What you will do —
Leaving out every picture, please repeat exactly the line that contains "At what coordinates should I click to accomplish: Open" and each line after it through the final line below.

#### Entries shown ####

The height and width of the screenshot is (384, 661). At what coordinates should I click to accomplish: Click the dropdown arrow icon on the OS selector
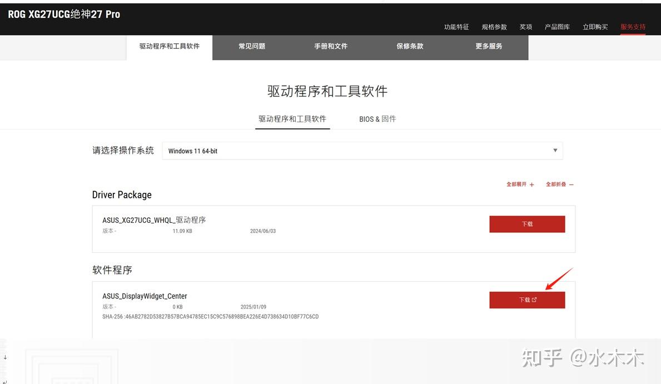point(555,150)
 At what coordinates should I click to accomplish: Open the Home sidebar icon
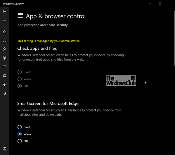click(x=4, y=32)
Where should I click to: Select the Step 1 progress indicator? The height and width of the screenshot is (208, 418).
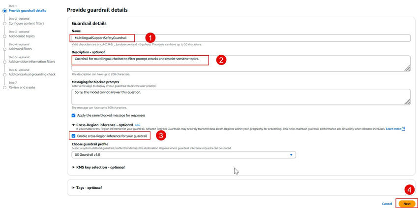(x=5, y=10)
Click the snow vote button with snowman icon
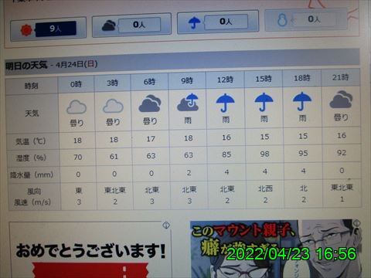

####

Result for this task —
 At what coordinates should I click to accomplish: Open the Home sidebar icon
click(x=4, y=32)
Where should I click to: Select the Step 1 progress indicator? The height and width of the screenshot is (208, 418).
(x=5, y=10)
Click the snow vote button with snowman icon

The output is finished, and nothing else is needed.